Segundo o Dr. Antônio Rodrigues d’Almeida, o índice de positividade destes 2.552 casos de aplicação de Terapia por Ondas de Choque foi bastante elevado – 86%. “Tivemos sucesso no tratamento da TOC com, em média, 3 sessões. Na maioria dos casos, tratamos de fasciítes plantares, tendinopatias do manguito rotador e entesites aquiléias.  Mesmo nos 14% restantes dos casos, tivemos melhoras significativas, mas com presença de algum sintoma”, explanou o fisiatra.

O palestrante destacou dois casos de bons resultados de aplicação da TOC em pacientes com pseudo artrose. “A pseudo artrose é uma fratura não consolidada corretamente há pelo menos 6 meses. Atendemos a dois pacientes com pseudo artrose, um na tíbia e outro na fíbola (perônio). Ainda que lá fora já se utiliza a TOC para estes casos, com sucesso, é uma novidade aqui no Brasil. Com 5 sessões para cada caso e após um intervalo de 6 a 8 meses após as aplicações, tivemos sucesso em ambos os tratamentos. Esses casos estão documentados e chamou muito a atenção no encontro”, conta o Dr. Antônio Rodrigues d’Almeida.

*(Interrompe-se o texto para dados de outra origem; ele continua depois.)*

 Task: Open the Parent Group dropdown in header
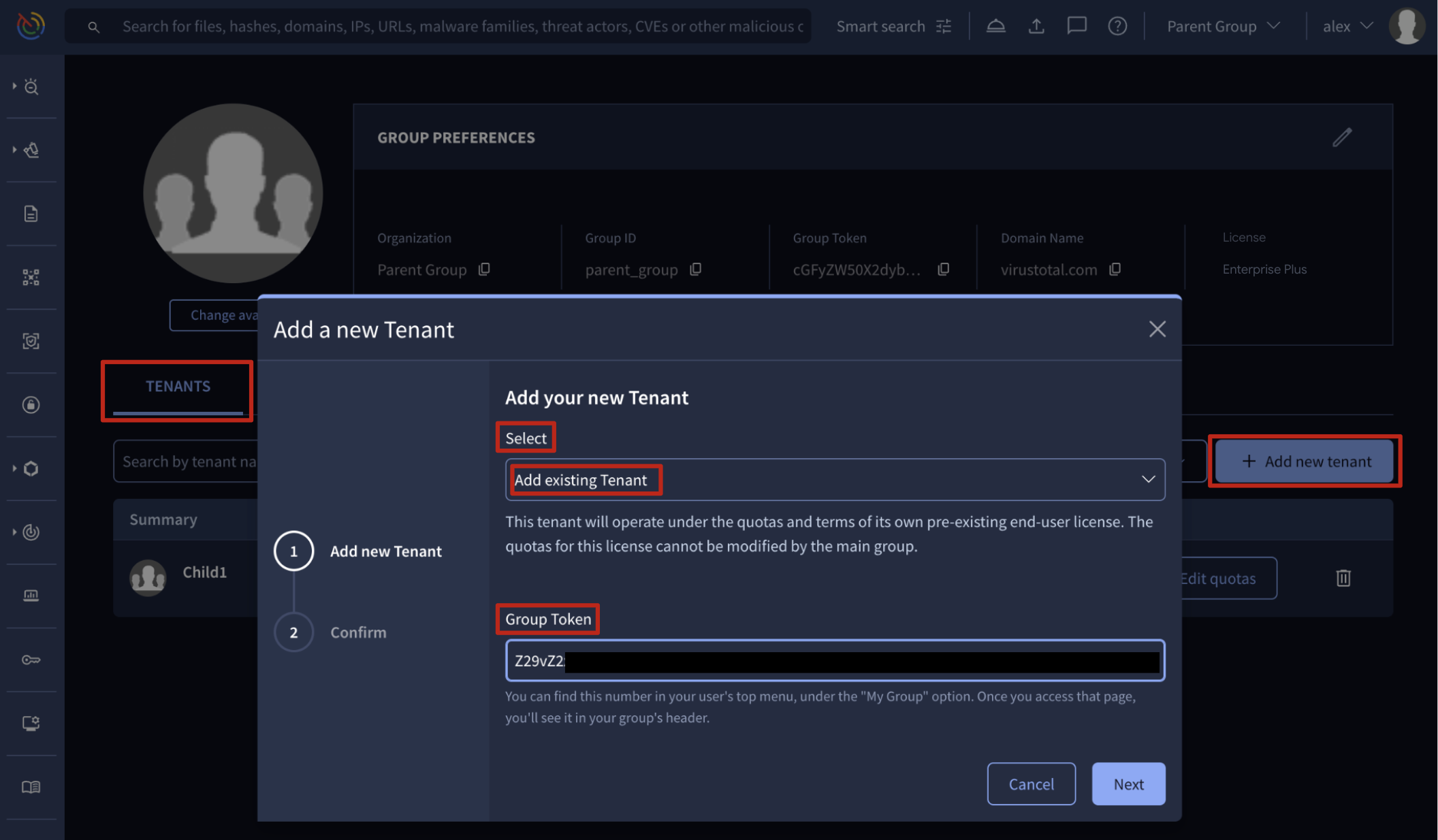1223,26
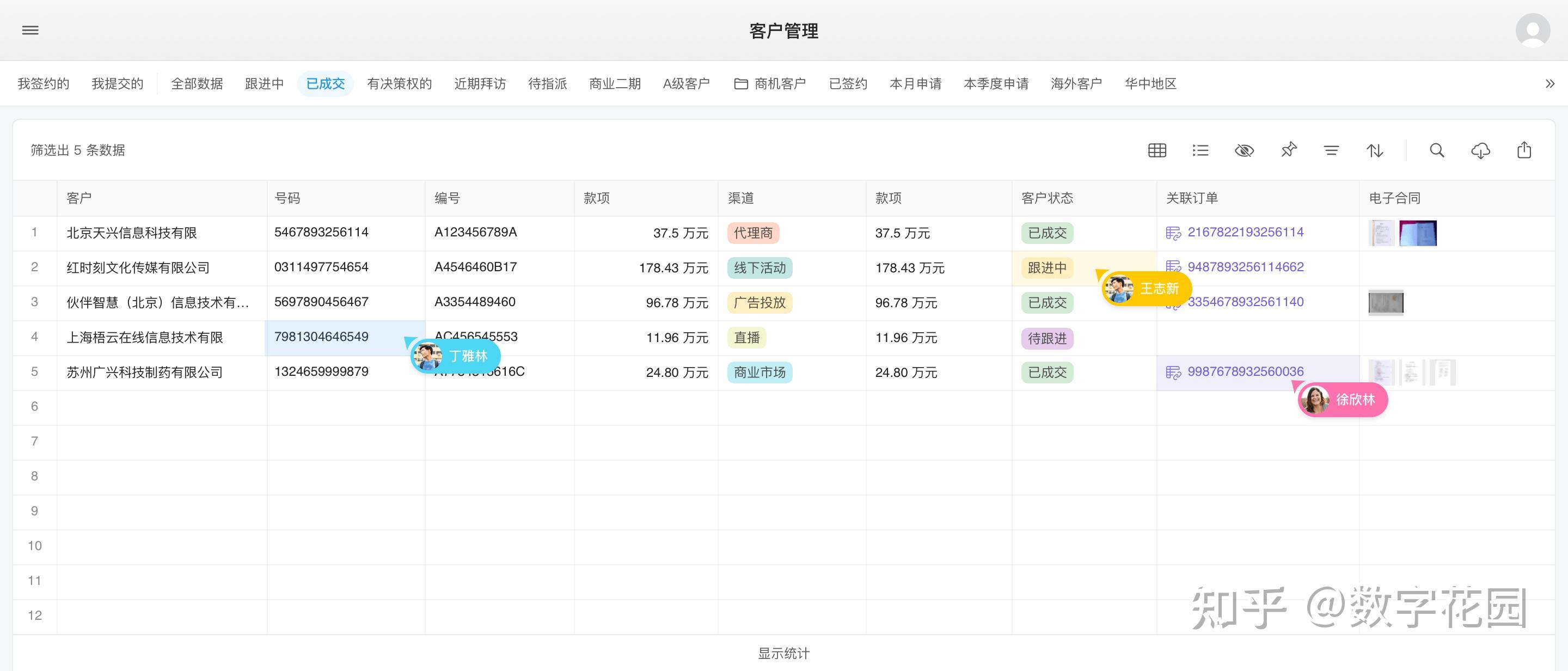
Task: Click 显示统计 at the bottom
Action: pos(783,654)
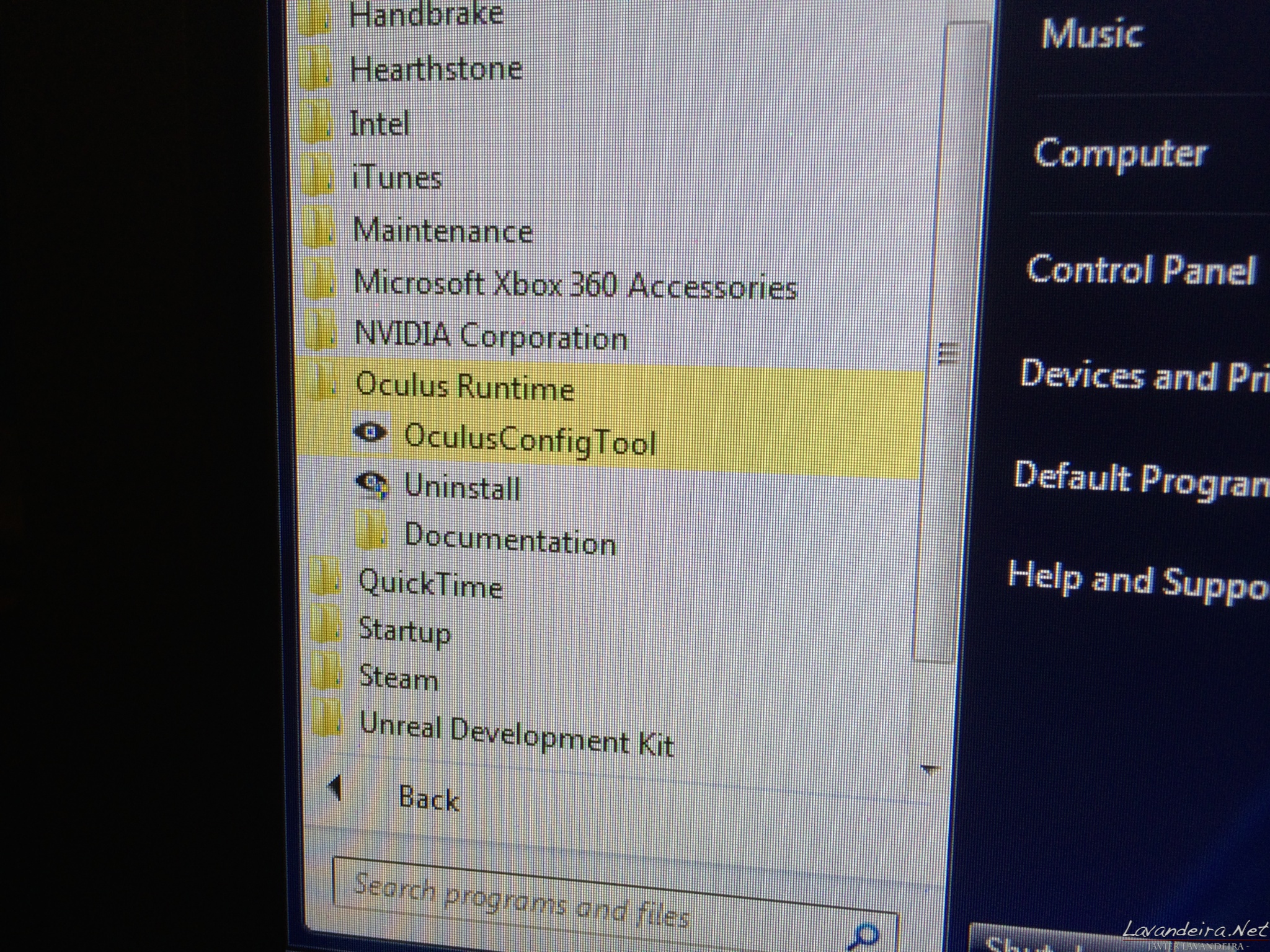The height and width of the screenshot is (952, 1270).
Task: Collapse the Oculus Runtime folder
Action: point(465,386)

Outros dois casos também foram destacados pelo médico. Um corredor maratonista e um atleta profissional de vôlei apresentavam, respectivamente, calcificação no tendão de Aquiles e no ombro. A TOC resolveu o problema de ambos, que depois de 3 meses já voltaram a treinar. “A calcificação é um espessamento com depósito de material calcário, associado à fibrose, que limita o movimento, gerando dor. Com 4 sessões de TOC, a calcificação desapareceu. Seria caso para cirurgia, não necessária devido à aplicação de TOC”, explica.

A Terapia por Ondas de Choque – TOC –  é um método praticamente indolor e não invasivo, através de ondas acústicas, que vem sendo utilizado com sucesso em substituição a vários tipos de cirurgia e é o que de mais novo há no tratamento das dores do sistema músculo esquelético, cuja eficácia já alcança a impressionante marca de 70 a 85% de bons resultados em pacientes que não obtiveram melhoria com outros tratamentos. O tratamento da TOC é feito em consultório médico, por médico capacitado, geralmente em três sessões. O CREB é pioneiro em TOC no Rio de Janeiro.

– Na maioria dos casos, a eficácia da TOC é percebida logo após as duas primeiras aplicações.  Não há internação e também minimiza o uso crônico de medicações, reduzindo efeitos colaterais e os gastos com medicamentos – finaliza o Dr. Antônio Rodrigues d’Almeida.